======== EXCERPTED PASSAGE ========

This session was organized by the planning committee to discuss the modeling of state-level hog inventory data. Gavin Corral (National Agricultural Statistics Service [NASS]) presented on data available for state-level modeling, followed by Luca Sartore (NASS) on extending the new NASS model to make state-level estimates, Gauri Datta (U.S. Census Bureau and University of Georgia) on Fay-Herriot models, and Eric Slud (University of Maryland and U.S. Census Bureau) on a shares approach to making state-level estimates. The session concluded with open discussion. Chris Wikle was the moderator.
Corral summarized the data available to support modeling at the state level. First, there are 30 states for which survey estimates for all inventory items are available for all quarters beginning in 2008. For the remaining 20 states, survey estimates are available annually in December. In addition, state recommendations are developed with state-level survey data adjusted by regional offices. For these data sources, variables available include sows farrowed and pig crop (available monthly) and breeding herd, inventory by weight group, first and second intentions, death loss, and total hogs.
Corral referred to the earlier discussion about monthly check-off data (see Chapter 9). U.S. pork producers and importers pay $0.40 per $100.00 of value when pigs are sold and when pigs or pork products are brought
into the United States. The National Pork Board uses the funds for specific program areas such as promotion, research, and education.

========

§ **COMPLETE THE FOLLOWING**:
(a) Please write out the listing lines from the one containing "The image size is (1512, 812)." through the one containing "click(x=827, y=443)", both included.
(b) Extend the passage on state-level hog inventory modeling, starting after its final sentence.
The text and the listing were taken from separate sources.

======== INPUT FOR THIS TASK ========

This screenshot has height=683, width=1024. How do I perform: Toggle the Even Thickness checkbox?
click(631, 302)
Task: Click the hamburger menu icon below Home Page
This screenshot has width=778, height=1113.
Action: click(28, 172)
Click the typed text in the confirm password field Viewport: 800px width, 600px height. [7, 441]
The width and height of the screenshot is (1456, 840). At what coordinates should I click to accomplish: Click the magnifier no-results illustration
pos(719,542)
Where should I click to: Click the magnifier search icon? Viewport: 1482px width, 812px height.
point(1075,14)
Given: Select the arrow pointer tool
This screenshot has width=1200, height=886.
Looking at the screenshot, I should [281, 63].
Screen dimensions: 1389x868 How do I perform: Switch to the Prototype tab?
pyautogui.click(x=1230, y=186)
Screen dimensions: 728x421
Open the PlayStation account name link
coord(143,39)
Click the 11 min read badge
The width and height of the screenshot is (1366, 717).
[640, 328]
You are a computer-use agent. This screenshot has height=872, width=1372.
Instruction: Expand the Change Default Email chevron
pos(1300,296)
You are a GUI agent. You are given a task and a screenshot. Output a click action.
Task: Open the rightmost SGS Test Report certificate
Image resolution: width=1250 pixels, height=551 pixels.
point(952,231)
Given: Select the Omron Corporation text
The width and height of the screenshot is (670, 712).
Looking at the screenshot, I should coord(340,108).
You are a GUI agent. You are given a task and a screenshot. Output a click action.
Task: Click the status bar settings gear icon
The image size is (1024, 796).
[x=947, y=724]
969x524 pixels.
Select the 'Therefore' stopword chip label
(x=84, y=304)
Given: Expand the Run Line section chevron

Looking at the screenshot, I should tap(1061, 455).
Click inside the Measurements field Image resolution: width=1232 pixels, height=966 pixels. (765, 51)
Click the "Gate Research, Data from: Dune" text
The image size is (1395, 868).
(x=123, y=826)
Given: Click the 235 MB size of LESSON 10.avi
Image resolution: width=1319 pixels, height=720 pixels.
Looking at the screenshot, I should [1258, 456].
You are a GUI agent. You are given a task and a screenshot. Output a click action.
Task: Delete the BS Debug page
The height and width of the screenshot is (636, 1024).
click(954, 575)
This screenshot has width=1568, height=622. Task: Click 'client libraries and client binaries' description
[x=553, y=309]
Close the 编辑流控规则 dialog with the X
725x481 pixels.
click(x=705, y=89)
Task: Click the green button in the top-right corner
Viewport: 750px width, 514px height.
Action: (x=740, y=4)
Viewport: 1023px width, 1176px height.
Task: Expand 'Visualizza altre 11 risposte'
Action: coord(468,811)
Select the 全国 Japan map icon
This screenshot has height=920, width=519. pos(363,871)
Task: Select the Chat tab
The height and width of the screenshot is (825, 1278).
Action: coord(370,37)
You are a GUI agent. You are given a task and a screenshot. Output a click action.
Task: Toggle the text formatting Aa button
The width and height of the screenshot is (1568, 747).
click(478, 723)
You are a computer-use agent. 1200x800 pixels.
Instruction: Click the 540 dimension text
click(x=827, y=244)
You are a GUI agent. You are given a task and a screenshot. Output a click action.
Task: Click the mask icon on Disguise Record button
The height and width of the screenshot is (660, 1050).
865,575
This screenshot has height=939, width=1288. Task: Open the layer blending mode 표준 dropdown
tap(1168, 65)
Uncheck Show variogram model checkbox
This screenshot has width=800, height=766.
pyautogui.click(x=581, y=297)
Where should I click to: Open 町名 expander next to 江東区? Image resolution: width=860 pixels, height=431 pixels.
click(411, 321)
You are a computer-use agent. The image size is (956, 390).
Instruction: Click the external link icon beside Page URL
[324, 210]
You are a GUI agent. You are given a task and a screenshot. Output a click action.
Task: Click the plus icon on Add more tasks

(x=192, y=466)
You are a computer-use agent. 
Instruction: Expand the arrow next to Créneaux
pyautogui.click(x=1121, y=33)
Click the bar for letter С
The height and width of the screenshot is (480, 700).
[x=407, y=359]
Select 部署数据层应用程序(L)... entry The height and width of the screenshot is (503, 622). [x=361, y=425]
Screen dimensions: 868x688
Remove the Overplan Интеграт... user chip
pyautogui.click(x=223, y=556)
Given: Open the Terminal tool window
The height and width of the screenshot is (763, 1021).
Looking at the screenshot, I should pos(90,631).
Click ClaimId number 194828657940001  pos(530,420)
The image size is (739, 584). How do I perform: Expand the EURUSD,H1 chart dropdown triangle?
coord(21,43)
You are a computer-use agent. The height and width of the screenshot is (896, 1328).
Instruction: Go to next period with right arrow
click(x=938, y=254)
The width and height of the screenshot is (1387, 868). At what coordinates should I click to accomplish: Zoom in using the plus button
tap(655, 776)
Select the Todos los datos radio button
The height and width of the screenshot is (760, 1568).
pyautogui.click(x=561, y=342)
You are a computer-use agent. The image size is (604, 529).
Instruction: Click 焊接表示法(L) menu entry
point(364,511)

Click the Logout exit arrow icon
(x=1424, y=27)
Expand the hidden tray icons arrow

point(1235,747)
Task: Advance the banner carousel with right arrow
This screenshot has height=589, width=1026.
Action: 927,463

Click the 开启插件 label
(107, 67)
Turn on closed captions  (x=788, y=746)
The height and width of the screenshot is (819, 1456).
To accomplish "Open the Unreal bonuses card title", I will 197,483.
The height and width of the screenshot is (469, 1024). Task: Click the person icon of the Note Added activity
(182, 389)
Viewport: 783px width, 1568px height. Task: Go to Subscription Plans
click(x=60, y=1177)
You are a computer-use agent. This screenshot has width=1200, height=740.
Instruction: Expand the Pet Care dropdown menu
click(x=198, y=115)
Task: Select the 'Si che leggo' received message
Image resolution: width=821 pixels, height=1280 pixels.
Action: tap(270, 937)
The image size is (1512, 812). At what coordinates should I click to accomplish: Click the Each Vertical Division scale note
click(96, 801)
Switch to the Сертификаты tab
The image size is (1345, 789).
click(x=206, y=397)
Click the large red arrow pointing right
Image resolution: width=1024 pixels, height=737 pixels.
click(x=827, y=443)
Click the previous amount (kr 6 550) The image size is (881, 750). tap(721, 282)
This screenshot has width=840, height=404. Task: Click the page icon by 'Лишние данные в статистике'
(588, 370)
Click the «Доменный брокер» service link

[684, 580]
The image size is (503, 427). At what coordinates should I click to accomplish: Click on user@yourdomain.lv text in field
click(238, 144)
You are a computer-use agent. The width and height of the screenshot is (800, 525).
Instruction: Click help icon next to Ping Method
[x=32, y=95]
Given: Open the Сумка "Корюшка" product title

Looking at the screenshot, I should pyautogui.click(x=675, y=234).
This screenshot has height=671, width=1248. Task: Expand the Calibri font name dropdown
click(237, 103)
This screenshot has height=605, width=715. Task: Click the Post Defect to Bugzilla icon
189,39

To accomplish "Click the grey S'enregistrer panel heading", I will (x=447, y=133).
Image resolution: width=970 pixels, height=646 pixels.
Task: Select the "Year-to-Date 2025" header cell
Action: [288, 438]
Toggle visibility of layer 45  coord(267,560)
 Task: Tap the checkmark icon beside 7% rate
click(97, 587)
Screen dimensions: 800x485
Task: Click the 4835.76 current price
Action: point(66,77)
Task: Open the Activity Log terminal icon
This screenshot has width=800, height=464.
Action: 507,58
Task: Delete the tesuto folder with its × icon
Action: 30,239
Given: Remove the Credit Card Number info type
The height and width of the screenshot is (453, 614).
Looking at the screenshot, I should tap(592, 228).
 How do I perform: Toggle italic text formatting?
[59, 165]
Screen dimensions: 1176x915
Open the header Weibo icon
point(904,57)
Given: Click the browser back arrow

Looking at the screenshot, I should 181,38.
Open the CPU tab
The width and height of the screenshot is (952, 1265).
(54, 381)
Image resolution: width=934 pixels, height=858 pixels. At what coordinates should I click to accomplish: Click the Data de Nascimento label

========

§ **ANSWERS TO THE PROBLEMS**:
(a)
The image size is (1512, 812). At what coordinates should I click to accomplish: Click the Each Vertical Division scale note
click(96, 801)
Switch to the Сертификаты tab
The image size is (1345, 789).
click(x=206, y=397)
Click the large red arrow pointing right
Image resolution: width=1024 pixels, height=737 pixels.
click(x=827, y=443)

(b)
NASS has annual national import and export data. Some data are available annually on state-level in-shipments and out-shipments from the state veterinarian offices. Slaughter data are available monthly at the national level. Data on number of hogs slaughtered in a state are available monthly based on slaughterhouse location, but those data do not reflect where the hog was raised so are not comparable to NASS hog inventory data. They are also available by slaughterhouse location. Another potential source of state-level information is the web-scraping data described in Chapter 6.
EXTENDING THE NEW NASS MODEL TO STATE ESTIMATES
Sartore described his ideas for preparing state-level estimates. He suggested a hidden Markov model probably as a replacement for the current national-level model. Estimates would be prepared at the state level and aggregated to the national level. The model should respect the relationship between dynamics of state and national survival rates, he said, as well as incorporate in-shipment and out-shipment of hogs across borders. These movements need to be accounted for because inventory is defined as the number of animals in the state at the survey reference period. Clearly, he said, additional sources of data are needed. Finally, he pointed to the 2-hour time requirement for computation.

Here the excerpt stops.